>> BEGIN Reading passage

Having defined the requirements for a deduction to be lawful, the Act then provides six exceptions from the rules, among which are
- the recovery of overpaid wages and business expenses, and
- a deduction that is made because a worker has taken part in a strike or other industrial action.
If an employee believes that a deduction from wages is unlawful, the Act allows for the matter to be considered by an Employment Tribunal. However, if the deduction is one of the excepted deductions, an Employment Tribunal does not have jurisdiction to consider the matter. Instead, an aggrieved worker would have to sue the employer in a civil court.
The Employment Appeal Tribunal (EAT), giving its decision on 26 April 2004 in the case Scott -v- Strathclyde Fire Board, confirmed that an Employment Tribunal does not have the jurisdiction to hear a case involving one of the exceptions even if, were it to have considered the matter, it would have found the deduction to have been unlawful.
Mr. Scott, a fireman, had been involved in a strike and his employer had made a deduction from his wages. He claimed before an Employment Tribunal that the amount of the deduction was unlawful, not that the deduction itself was unlawful. Nevertheless, the Tribunal decided that it did not have jurisdiction to consider the matter.

>> END Reading passage

§ **Parts of the exercise**:
A. In the passage on wage deductions, on what date did the Employment Appeal Tribunal give its decision in Scott -v- Strathclyde Fire Board?
B. From the passage on wage deductions, return the part that opens with the words containing "If an employee" and closes with "have been unlawful.".

>> BEGIN Records provided

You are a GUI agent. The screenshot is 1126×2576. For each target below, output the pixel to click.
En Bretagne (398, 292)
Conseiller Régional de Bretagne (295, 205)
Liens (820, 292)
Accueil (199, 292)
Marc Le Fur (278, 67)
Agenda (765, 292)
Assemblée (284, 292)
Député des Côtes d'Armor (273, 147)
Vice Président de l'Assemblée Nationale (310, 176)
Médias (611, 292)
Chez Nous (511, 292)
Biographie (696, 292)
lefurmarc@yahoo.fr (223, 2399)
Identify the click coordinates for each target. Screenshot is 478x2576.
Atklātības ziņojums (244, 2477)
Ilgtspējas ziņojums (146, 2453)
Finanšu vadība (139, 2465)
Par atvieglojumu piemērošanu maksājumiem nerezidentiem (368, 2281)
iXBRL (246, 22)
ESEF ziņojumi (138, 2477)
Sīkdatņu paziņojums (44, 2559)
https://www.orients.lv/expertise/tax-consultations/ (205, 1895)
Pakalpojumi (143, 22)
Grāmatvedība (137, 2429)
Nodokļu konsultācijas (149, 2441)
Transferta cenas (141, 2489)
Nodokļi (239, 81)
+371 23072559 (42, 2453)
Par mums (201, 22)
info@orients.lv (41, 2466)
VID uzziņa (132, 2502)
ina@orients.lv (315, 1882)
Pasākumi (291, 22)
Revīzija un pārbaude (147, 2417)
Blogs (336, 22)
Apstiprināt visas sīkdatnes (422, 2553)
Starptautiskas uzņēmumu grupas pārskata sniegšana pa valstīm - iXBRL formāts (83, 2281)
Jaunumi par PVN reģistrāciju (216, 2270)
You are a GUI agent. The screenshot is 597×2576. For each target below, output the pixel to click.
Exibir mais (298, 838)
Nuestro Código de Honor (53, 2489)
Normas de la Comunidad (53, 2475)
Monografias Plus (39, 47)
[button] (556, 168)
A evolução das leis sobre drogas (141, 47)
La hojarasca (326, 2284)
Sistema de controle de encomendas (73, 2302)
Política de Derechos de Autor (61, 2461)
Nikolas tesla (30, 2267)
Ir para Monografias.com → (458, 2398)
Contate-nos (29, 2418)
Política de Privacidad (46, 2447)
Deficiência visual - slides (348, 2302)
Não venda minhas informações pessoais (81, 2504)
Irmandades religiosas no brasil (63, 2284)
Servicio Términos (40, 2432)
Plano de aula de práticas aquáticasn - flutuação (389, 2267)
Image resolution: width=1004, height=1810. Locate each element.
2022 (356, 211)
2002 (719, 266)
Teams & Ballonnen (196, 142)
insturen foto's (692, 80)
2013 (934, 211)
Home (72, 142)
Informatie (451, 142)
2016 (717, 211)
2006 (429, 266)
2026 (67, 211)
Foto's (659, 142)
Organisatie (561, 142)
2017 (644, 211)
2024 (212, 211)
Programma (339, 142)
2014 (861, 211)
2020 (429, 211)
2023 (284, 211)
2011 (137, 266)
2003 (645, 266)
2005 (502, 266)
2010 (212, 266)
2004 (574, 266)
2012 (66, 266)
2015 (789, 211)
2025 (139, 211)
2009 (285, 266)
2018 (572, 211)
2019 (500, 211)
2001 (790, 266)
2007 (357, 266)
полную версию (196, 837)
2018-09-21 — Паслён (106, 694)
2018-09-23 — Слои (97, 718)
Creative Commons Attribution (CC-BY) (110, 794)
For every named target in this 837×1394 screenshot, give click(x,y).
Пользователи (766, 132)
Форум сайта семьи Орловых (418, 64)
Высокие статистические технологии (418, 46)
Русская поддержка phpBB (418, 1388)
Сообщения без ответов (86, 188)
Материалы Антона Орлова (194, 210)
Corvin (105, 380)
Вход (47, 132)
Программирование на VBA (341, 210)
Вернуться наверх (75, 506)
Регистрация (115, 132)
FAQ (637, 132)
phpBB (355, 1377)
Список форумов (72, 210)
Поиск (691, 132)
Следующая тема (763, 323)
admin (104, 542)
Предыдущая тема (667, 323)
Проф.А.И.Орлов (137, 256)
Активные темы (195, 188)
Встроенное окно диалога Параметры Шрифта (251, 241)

>> END Records provided

§ **Solutions in order**:
A. 26 April 2004

B.
If an employee believes that a deduction from wages is unlawful, the Act allows for the matter to be considered by an Employment Tribunal. However, if the deduction is one of the excepted deductions, an Employment Tribunal does not have jurisdiction to consider the matter. Instead, an aggrieved worker would have to sue the employer in a civil court.
The Employment Appeal Tribunal (EAT), giving its decision on 26 April 2004 in the case Scott -v- Strathclyde Fire Board, confirmed that an Employment Tribunal does not have the jurisdiction to hear a case involving one of the exceptions even if, were it to have considered the matter, it would have found the deduction to have been unlawful.